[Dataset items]
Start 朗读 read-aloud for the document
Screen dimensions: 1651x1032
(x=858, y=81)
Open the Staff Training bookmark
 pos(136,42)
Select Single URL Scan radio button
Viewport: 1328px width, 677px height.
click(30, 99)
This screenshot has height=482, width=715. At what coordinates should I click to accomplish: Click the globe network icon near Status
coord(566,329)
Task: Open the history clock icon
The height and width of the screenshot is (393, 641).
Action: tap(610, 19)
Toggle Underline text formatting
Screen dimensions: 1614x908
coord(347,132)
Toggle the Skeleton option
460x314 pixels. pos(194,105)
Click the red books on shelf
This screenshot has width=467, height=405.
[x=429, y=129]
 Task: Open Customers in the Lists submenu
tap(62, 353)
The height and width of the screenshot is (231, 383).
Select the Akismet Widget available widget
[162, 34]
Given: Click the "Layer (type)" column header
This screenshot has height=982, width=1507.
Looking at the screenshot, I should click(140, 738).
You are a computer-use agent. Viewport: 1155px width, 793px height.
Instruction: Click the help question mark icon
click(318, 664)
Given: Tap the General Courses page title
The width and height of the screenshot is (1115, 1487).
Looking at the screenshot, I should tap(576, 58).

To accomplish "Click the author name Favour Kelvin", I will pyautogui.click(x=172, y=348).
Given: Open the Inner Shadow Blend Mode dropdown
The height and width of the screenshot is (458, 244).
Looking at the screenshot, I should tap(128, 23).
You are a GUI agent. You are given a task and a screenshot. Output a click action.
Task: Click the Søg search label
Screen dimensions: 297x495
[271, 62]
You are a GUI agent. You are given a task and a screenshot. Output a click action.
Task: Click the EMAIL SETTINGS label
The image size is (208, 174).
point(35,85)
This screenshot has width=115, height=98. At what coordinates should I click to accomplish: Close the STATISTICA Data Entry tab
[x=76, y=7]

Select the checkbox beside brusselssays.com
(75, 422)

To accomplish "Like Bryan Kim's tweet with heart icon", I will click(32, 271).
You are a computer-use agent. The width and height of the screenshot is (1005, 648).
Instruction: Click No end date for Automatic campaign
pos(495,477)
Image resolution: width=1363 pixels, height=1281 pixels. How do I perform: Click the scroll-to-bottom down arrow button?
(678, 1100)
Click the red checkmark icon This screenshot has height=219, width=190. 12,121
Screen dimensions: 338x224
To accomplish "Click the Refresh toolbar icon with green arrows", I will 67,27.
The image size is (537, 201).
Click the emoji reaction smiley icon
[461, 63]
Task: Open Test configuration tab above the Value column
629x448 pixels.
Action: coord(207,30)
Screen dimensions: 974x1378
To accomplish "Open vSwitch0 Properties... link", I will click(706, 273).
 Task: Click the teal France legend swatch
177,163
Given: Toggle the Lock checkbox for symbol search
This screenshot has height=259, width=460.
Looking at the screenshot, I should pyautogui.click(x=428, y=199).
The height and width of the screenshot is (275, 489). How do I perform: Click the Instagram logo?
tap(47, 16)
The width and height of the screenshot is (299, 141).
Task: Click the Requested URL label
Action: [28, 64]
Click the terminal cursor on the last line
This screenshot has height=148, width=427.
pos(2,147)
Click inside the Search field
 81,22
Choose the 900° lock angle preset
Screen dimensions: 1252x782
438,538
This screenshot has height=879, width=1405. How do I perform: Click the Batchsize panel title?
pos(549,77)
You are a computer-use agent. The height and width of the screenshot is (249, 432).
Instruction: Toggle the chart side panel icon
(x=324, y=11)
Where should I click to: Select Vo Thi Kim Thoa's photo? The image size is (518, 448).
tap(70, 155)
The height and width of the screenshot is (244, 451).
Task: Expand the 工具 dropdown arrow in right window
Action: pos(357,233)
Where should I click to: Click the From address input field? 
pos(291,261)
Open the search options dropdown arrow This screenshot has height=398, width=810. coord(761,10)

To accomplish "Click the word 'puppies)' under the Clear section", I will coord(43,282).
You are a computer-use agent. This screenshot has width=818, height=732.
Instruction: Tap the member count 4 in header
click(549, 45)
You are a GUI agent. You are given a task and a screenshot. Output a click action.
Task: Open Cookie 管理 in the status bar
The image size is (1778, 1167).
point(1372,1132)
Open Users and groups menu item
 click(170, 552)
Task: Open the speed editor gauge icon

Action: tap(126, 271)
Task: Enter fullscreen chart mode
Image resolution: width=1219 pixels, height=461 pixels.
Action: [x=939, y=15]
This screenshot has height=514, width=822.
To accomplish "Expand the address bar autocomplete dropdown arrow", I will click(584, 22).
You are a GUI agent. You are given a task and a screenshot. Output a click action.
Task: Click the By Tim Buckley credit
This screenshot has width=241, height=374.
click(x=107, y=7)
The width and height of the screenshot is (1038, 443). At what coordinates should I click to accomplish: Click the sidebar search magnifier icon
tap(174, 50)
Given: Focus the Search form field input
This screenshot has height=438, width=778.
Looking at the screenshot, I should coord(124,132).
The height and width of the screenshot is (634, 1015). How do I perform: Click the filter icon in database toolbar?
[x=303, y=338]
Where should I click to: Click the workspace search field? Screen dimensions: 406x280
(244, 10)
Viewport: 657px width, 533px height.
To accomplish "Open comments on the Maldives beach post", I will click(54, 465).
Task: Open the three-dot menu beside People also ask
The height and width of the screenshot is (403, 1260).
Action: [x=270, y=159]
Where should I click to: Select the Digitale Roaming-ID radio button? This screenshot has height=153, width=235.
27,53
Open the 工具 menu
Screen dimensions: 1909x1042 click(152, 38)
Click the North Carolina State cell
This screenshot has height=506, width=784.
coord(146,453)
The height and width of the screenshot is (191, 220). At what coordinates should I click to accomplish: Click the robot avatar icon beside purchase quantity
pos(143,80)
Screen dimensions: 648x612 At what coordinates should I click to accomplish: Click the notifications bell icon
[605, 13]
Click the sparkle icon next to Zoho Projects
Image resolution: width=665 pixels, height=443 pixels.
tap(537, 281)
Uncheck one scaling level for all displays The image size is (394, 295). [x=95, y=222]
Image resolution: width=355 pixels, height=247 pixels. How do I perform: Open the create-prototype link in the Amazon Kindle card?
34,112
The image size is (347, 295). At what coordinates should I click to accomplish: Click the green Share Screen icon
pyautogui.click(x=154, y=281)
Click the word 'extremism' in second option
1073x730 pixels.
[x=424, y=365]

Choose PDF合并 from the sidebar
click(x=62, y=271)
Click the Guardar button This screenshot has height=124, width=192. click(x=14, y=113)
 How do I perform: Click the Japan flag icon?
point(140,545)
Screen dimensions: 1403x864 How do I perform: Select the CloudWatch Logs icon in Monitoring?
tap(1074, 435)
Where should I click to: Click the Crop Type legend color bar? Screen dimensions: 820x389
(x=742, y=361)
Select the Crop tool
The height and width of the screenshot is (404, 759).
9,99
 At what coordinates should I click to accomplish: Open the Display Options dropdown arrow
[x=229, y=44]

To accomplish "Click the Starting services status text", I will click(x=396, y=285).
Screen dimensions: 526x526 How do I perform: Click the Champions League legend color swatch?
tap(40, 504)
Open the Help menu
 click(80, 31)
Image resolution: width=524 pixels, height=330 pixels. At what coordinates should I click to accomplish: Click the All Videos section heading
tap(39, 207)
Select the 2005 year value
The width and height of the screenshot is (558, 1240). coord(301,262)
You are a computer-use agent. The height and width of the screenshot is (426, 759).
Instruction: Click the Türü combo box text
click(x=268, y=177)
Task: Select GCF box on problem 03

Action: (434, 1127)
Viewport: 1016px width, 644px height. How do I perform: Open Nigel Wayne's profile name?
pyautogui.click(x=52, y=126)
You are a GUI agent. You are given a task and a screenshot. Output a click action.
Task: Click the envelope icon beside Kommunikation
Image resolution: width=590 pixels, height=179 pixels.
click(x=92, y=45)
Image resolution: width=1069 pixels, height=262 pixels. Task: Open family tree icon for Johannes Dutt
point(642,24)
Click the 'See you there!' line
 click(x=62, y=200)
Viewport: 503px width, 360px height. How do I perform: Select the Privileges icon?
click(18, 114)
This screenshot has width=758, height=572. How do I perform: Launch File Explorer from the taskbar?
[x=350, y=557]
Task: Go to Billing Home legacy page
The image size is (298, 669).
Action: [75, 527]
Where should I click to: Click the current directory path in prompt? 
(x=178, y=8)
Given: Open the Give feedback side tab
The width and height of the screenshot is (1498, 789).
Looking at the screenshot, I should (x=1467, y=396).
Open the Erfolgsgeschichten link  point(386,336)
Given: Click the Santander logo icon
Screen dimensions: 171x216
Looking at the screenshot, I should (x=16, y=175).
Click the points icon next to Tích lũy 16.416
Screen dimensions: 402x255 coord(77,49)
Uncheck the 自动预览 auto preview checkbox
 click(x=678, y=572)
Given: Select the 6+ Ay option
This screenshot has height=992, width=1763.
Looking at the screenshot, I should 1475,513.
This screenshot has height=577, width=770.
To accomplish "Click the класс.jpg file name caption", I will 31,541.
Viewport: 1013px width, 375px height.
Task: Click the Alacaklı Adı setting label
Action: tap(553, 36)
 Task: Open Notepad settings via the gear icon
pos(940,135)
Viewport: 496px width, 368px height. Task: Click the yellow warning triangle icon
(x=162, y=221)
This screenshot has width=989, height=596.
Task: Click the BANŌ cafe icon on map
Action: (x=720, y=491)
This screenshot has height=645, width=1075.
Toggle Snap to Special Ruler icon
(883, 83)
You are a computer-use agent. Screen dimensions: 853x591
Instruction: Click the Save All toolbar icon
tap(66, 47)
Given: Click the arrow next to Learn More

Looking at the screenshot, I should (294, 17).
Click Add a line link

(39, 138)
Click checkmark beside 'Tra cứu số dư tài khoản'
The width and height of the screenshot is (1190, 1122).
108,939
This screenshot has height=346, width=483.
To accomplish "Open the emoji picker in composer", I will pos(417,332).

◆ **Problem**
Edit the stretch from the line containing "The height and width of the screenshot is (191, 220)." through the line containing "The width and height of the screenshot is (558, 1240)." by putting "Trim" wherever "Crop" appears, keeping every other part of those lines the same.

◆ **Result**
The height and width of the screenshot is (191, 220). At what coordinates should I click to accomplish: Click the robot avatar icon beside purchase quantity
pos(143,80)
Screen dimensions: 648x612 At what coordinates should I click to accomplish: Click the notifications bell icon
[605, 13]
Click the sparkle icon next to Zoho Projects
Image resolution: width=665 pixels, height=443 pixels.
tap(537, 281)
Uncheck one scaling level for all displays The image size is (394, 295). [x=95, y=222]
Image resolution: width=355 pixels, height=247 pixels. How do I perform: Open the create-prototype link in the Amazon Kindle card?
34,112
The image size is (347, 295). At what coordinates should I click to accomplish: Click the green Share Screen icon
pyautogui.click(x=154, y=281)
Click the word 'extremism' in second option
1073x730 pixels.
[x=424, y=365]

Choose PDF合并 from the sidebar
click(x=62, y=271)
Click the Guardar button This screenshot has height=124, width=192. click(x=14, y=113)
 How do I perform: Click the Japan flag icon?
point(140,545)
Screen dimensions: 1403x864 How do I perform: Select the CloudWatch Logs icon in Monitoring?
tap(1074, 435)
Where should I click to: Click the Trim Type legend color bar? Screen dimensions: 820x389
(x=742, y=361)
Select the Trim tool
The height and width of the screenshot is (404, 759).
9,99
 At what coordinates should I click to accomplish: Open the Display Options dropdown arrow
[x=229, y=44]

To accomplish "Click the Starting services status text", I will click(x=396, y=285).
Screen dimensions: 526x526 How do I perform: Click the Champions League legend color swatch?
tap(40, 504)
Open the Help menu
 click(80, 31)
Image resolution: width=524 pixels, height=330 pixels. At what coordinates should I click to accomplish: Click the All Videos section heading
tap(39, 207)
Select the 2005 year value
The width and height of the screenshot is (558, 1240). coord(301,262)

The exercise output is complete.